Ahmad Naggar vom Al-Ahram-Zentrum für strategische Studien macht eine beeindruckende Rechnung auf. Entsprach das gesamte durchschnittliche Monatsgehalt eines Universitätsabsolventen in den 70er-Jahren noch dem Gegenwert von 48 Kilo Fleisch, sind es heute nur noch 6 Kilo. "Die Lohnerhöhungen waren ein Witz, verglichen mit der Erhöhung der Preise von Grundnahrungsmitteln, und das hat Ägyptens Mittelklasse zerstört und treibt die Armen zur Verzweiflung", sagt er. "Bisher haben die Ägypter immer versucht, das Problem der Schere zwischen Löhnen und Lebensmittelpreisen individuell zu lösen, doch im letzten Jahr wurde ein Punkt erreicht, in dem sie nur noch in kollektiven Protesten und Streiks einen Ausweg finden", beschreibt Naggar die Lage. "Weil es keine ernstzunehmenden Gewerkschaften und Parteien gibt, kann diese neue Bewegung auch nicht kanalisiert werden, und das bedeutet, dass es eine chaotische und sehr gewalttätige Explosion geben kann", prophezeit Naggar.

Islamisten und Muslimbrüder, die sonst gerne an der Spitze von Protesten stehen, sind bei den Streiks außen vor.
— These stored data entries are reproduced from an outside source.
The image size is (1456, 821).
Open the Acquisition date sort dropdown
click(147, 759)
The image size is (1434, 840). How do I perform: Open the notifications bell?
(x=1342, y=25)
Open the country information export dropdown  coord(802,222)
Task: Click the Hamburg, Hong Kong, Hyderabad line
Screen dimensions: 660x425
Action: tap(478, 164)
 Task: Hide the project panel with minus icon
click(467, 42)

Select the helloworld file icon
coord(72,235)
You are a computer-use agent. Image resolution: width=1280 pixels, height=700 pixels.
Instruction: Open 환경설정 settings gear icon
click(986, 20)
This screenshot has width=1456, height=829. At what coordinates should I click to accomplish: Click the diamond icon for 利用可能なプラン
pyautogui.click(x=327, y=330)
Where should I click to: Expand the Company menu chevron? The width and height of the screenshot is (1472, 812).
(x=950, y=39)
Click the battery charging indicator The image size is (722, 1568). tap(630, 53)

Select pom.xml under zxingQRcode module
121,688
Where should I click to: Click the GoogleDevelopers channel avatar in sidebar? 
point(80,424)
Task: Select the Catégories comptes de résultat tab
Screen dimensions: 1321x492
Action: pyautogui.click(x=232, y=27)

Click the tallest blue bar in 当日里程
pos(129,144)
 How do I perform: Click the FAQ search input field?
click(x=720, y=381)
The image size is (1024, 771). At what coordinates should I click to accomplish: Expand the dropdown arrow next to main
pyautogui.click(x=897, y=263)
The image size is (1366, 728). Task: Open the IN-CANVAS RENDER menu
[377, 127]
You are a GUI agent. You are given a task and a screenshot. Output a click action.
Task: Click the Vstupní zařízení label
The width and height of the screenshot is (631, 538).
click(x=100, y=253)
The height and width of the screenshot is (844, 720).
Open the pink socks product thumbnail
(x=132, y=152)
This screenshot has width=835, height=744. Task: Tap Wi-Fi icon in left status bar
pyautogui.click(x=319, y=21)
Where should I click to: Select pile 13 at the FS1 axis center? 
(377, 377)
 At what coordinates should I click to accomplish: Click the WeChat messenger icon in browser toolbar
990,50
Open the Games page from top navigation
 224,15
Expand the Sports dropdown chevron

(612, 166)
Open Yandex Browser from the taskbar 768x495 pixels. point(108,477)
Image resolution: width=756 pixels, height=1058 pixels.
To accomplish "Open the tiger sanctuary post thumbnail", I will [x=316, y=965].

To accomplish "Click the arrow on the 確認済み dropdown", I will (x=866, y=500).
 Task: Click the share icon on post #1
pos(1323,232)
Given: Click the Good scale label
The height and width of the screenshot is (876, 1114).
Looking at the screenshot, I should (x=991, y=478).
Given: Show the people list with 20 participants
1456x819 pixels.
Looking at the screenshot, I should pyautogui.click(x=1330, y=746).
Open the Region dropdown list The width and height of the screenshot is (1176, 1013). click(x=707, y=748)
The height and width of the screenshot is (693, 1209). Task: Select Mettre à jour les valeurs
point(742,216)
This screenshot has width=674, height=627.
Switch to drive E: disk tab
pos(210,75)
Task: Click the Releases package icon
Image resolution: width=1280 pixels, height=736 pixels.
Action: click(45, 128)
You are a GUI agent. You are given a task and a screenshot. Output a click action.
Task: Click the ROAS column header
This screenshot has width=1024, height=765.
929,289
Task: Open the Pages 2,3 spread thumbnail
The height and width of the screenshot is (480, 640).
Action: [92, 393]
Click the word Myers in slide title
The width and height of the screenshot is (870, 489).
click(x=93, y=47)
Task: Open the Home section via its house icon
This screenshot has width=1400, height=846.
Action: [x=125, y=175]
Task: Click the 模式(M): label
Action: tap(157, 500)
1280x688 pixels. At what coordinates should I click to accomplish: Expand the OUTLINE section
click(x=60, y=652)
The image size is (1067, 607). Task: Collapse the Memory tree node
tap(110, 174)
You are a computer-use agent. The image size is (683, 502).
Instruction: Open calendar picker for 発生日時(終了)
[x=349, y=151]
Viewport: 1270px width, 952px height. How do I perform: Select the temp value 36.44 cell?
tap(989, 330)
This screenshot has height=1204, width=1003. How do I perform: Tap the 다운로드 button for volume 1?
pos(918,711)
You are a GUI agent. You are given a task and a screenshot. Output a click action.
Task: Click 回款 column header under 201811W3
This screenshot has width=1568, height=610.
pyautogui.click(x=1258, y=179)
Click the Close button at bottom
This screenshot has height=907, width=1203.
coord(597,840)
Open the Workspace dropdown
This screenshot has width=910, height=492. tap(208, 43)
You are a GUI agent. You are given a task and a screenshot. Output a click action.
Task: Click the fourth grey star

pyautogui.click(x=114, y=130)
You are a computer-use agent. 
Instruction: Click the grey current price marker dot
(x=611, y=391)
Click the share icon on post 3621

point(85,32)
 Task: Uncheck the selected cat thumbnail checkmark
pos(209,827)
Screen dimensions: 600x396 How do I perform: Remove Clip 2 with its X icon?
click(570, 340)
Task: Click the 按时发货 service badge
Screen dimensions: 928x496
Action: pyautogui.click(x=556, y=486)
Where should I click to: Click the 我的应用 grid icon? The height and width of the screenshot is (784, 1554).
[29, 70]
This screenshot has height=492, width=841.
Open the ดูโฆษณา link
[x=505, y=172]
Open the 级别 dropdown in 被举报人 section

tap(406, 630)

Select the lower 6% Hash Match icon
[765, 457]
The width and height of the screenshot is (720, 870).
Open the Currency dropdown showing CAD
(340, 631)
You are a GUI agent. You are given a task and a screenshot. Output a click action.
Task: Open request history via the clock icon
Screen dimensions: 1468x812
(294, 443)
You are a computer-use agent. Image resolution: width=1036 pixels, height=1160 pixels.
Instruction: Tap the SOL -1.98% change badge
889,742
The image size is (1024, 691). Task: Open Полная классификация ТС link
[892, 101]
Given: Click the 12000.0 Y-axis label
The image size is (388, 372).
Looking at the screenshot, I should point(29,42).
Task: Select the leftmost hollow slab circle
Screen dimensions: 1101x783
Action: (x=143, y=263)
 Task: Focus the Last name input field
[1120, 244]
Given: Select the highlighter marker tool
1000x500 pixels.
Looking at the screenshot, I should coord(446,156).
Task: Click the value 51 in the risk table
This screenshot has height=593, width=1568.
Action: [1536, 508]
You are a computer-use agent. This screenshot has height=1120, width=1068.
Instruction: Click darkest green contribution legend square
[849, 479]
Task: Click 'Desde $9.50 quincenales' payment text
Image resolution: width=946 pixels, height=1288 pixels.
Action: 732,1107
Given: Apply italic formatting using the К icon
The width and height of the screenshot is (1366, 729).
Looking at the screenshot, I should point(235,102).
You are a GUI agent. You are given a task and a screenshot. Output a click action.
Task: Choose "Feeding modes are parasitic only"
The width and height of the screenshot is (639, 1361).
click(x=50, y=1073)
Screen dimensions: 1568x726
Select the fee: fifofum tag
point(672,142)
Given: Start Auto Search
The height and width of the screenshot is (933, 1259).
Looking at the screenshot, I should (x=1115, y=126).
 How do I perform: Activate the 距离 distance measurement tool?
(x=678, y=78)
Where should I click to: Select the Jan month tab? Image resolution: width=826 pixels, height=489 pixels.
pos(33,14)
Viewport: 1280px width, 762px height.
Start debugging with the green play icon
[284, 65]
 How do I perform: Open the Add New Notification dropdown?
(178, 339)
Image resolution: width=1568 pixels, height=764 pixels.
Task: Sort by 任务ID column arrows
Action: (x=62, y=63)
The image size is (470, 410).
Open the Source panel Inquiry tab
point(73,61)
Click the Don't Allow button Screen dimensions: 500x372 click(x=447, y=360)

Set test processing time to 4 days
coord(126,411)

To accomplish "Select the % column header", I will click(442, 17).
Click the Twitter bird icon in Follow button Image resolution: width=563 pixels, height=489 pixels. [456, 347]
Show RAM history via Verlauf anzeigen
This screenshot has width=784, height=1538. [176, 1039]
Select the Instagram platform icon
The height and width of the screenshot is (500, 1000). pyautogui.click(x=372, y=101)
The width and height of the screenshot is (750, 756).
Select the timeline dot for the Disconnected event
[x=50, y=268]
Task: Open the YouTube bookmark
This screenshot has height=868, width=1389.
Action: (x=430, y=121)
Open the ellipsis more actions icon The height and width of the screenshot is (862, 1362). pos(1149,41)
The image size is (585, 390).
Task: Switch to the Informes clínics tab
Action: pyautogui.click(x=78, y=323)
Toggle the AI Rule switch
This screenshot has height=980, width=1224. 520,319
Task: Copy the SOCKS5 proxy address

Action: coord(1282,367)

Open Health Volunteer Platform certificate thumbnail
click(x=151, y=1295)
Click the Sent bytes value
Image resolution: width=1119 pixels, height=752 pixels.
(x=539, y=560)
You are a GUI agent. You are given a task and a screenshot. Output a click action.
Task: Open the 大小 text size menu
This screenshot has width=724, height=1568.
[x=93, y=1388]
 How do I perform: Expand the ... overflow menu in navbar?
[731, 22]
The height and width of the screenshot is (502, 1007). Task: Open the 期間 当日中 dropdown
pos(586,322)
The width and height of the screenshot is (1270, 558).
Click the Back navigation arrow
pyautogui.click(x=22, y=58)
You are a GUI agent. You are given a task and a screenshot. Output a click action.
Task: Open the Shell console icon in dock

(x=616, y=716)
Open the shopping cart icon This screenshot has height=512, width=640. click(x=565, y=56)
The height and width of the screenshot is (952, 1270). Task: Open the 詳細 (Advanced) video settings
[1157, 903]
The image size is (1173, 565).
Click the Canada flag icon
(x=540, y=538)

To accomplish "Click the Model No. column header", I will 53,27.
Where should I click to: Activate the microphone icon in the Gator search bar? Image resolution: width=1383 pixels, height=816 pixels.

Die Muslimbruderschaft machte sich überdies unglaubwürdig, als sie nur einen Tag vor der Kommunalwahl am Dienstag zum Boykott aufrief, nachdem die Regierung unter zehntausenden Kandidaten nur 20 Muslimbrüder zugelassen hatte. Die religiöse Erklärung für die vornehme Zurückhaltung bei Streiks und Protesten lieferte der islamistische Prediger Jussuf al-Badri. Es gebe in der islamischen Geschichte kein Beispiel, dass Menschen die Arbeit verweigert hätten, um gegen Preissteigerungen zu protestieren, erklärte er. Sein Gegenvorschlag: "Hebt die Hände gen Himmel und betet zu Gott, dass er diese Krise lösen möge."